Opinion
January 8, 1996
Appeal from the Supreme Court, Queens County (Price, J.).
Ordered that the appeal from the order is dismissed; and it is further,
Ordered that the judgment is affirmed; and it is further,
Ordered that the respondent is awarded one bill of costs.
The appeal from the intermediate order must be dismissed because the right of direct appeal therefrom terminated with the entry of judgment in the action (see, Matter of Aho, 39 N.Y.2d 241, 248). The issues raised on the appeal from the order are brought up for review and have been considered on the appeal from the judgment (see, CPLR 5501 [a] [1]).
General Municipal Law § 50-e (2) provides, in part, that a notice of claim shall "set forth * * * the time when, the place where and the manner in which the claim arose". In the matter at bar, the plaintiff allegedly injured herself on March 20, 1993, when she slipped and fell on an accumulation of ice and snow on a path owned and maintained by the New York City Housing Authority (hereinafter the NYCHA) and located in Queens County. However, in the plaintiff's original notice of claim served June 7, 1993, and in her testimony at the hearing held pursuant to General Municipal Law § 50-h on July 15, 1993, she stated that she slipped and fell on March 13, 1993. She did not move to correct that error until almost one year later, by motion originally returnable on June 30, 1994, based upon a hospital report she received in April 1994.
We agree with the Supreme Court that such a long delay substantially prejudiced the ability of the NYCHA to investigate this matter involving a short-lived condition, i.e., the accumulation of ice and snow. The plaintiff's failure to promptly move to correct the erroneous date she originally gave in her notice of claim, together with the repetition of the erroneous date at the hearing, deprived the NYCHA of an opportunity to timely interview witnesses about the condition of the path on the day of the plaintiff's accident. Under these circumstances, it was not an improvident exercise of discretion to deny the plaintiff's motion to amend her notice of claim (see, Aviles v City of New York, 202 A.D.2d 530). Balletta, J.P., O'Brien, Santucci and Florio, JJ., concur.

» **DATA EXCERPTS**:

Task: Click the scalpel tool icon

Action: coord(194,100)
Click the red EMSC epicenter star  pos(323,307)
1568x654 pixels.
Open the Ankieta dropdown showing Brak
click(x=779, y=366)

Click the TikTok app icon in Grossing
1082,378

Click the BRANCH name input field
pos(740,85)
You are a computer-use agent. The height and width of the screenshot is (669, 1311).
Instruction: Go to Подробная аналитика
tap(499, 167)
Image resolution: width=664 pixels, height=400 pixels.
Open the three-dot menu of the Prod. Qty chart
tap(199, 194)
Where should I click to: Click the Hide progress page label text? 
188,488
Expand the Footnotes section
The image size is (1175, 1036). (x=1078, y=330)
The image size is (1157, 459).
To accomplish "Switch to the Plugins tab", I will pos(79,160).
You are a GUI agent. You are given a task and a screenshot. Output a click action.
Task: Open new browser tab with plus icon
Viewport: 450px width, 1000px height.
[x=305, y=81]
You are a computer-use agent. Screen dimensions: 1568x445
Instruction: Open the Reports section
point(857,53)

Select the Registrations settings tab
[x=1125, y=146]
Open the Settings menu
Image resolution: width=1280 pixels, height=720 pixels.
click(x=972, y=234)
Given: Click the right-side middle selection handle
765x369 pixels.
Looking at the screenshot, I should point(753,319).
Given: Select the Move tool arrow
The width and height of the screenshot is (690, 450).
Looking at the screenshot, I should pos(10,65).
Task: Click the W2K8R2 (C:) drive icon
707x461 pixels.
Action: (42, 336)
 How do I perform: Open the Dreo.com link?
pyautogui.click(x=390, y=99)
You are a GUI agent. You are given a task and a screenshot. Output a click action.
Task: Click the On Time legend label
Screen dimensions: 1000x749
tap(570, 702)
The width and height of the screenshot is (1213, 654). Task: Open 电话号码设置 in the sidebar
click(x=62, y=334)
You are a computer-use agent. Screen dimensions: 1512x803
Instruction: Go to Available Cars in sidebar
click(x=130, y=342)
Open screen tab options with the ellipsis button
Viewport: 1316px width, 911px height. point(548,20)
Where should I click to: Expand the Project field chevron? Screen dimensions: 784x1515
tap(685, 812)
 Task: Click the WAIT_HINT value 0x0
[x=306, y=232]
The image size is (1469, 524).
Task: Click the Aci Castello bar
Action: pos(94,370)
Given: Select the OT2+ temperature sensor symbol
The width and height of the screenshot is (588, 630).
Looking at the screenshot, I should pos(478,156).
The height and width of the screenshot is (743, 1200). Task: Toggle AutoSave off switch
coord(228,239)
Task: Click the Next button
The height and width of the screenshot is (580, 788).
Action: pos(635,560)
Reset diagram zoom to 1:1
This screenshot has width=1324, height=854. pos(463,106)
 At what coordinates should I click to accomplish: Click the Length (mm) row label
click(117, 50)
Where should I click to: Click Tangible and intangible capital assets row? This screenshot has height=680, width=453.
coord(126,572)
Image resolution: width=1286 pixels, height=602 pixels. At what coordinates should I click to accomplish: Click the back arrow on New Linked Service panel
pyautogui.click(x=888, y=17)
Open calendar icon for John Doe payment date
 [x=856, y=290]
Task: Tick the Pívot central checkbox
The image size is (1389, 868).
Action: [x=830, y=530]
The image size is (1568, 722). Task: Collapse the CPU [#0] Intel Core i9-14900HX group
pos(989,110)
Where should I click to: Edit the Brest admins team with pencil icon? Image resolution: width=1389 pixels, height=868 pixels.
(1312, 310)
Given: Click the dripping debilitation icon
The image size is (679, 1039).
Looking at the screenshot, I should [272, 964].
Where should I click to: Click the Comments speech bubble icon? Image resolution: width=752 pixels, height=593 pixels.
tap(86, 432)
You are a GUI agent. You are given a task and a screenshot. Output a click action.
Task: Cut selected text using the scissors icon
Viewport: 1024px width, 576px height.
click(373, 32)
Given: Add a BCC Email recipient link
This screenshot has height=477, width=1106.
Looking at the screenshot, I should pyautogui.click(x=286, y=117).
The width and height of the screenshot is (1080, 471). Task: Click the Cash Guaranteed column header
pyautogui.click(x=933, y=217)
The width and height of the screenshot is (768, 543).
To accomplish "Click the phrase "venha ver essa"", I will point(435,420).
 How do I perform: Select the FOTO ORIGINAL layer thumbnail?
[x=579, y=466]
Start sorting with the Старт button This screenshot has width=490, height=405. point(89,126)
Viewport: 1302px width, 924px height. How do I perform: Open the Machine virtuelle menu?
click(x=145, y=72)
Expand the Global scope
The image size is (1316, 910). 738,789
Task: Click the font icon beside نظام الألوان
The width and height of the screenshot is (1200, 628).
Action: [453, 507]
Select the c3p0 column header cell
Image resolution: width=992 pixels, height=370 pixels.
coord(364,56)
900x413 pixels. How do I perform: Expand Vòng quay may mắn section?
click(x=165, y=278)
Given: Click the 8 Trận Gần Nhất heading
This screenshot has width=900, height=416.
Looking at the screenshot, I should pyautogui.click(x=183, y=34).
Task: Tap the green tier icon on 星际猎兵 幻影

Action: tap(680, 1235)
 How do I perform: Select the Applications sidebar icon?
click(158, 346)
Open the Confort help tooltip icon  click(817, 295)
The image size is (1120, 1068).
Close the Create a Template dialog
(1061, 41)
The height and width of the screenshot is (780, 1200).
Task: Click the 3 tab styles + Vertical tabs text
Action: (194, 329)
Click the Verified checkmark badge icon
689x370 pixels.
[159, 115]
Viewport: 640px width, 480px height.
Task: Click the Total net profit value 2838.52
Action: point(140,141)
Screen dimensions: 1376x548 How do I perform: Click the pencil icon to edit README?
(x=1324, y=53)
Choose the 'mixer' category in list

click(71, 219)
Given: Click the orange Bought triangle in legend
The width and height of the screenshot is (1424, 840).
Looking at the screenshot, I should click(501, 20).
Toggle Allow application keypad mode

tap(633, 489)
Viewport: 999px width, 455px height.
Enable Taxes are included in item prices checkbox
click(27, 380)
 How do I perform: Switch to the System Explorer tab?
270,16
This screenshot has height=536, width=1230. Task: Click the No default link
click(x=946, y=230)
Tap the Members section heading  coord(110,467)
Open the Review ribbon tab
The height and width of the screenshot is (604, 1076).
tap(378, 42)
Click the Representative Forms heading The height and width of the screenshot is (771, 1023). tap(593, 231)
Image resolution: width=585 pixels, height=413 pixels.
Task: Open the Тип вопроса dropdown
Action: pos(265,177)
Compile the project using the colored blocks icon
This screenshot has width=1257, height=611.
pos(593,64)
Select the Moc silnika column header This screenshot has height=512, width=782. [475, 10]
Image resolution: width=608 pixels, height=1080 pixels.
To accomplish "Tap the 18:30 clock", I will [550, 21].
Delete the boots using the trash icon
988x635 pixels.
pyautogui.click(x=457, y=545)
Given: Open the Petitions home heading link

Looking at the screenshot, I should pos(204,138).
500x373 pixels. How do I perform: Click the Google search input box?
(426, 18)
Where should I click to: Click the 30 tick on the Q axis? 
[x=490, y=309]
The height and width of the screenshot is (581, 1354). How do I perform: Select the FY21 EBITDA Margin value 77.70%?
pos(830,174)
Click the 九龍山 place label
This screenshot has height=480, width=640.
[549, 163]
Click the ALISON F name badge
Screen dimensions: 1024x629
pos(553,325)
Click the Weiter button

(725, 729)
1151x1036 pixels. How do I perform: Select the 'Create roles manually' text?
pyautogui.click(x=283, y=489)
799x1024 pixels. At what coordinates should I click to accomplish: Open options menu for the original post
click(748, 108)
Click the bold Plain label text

» **TASK DESCRIPTION**:
Answer these from the court opinion:
(a) From which county's Supreme Court was the appeal taken?
(b) What date did the plaintiff give for her fall in her original notice of claim?
(c) Which case does the court cite when holding that denying the motion to amend was not an improvident exercise of discretion?

» **RESULT OF THIS EXERCISE**:
(a) Queens County.
(b) March 13, 1993.
(c) Aviles v City of New York, 202 A.D.2d 530.